12 melalui pembelian bahan mentah bersama sehingga bisa mendapatkan diskon besar, 4) Memperkuat hubungan sosial dan hubungan informal lainnya yang dapat menumbuhkan penciptaan ide dan bisnis baru, 5) Memperbaiki arus informasi dalam klaster, misalnya memungkinkan penyedia finansial (perbankan) dalam menentukan pengusaha yang layak pinjam, dan bagi pelaku bisnis untuk mencari penyedia jasa yang baik, dan 6) Membangun infrastruktur profesional, legal, finansial dan jasa spesialis lain (Bappenas, 2005).
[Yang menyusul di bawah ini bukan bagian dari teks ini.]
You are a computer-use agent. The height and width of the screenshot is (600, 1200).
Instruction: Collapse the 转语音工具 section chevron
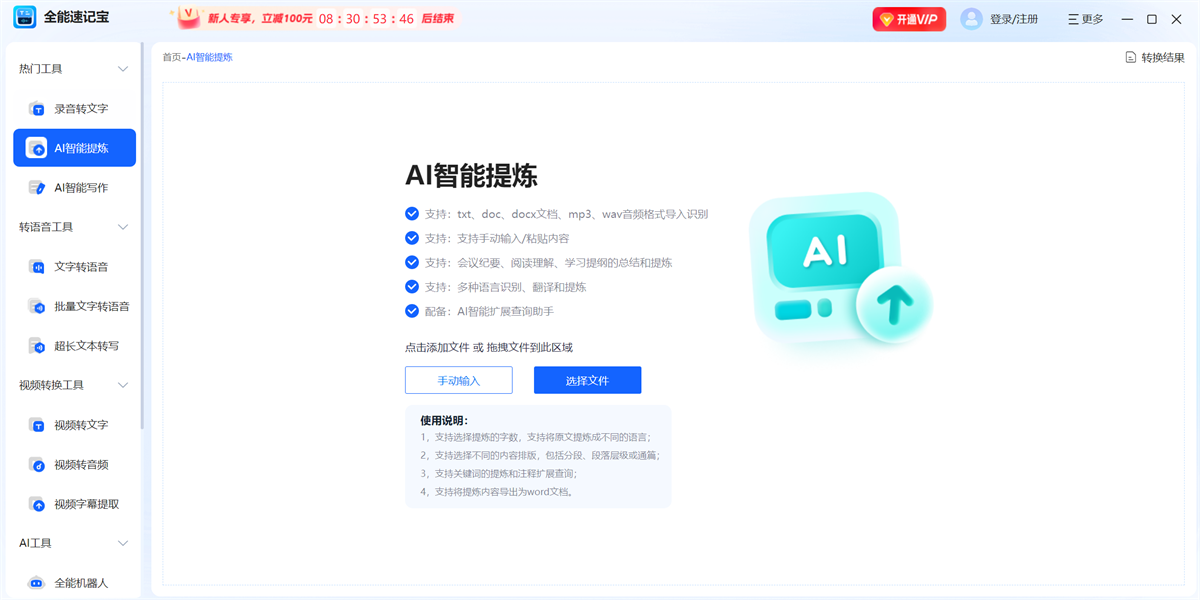coord(123,227)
Salah satu strategi peningkatan daya saing industri bioenergi yang mulai dijalankan saat ini adalah pengembangan kawasan klaster industri. Pemerintah melalui Peraturan Nomor 24 Tahun 2009 menegaskan bahwa, pembangunan kawasan industri bertujuan untuk mengendalikan pemanfaatan ruang wilayah dan sekaligus meningkatkan daya saing industri dan investasi serta memberikan kepastian lokasi dalam perencanaan dan pembangunan infrastruktur yang terkoordinasi antar sektor (Tambunan, 2013). Melalui pengembangan klaster industri, pada suatu kawasan tertentu, diharapkan pula akan mengurangi biaya transportasi dan transaksi, terjadinya peningkatan efisiensi, penciptaan aset secara kolektif, serta mendorong terciptanya inovasi (Hambali E, 2005).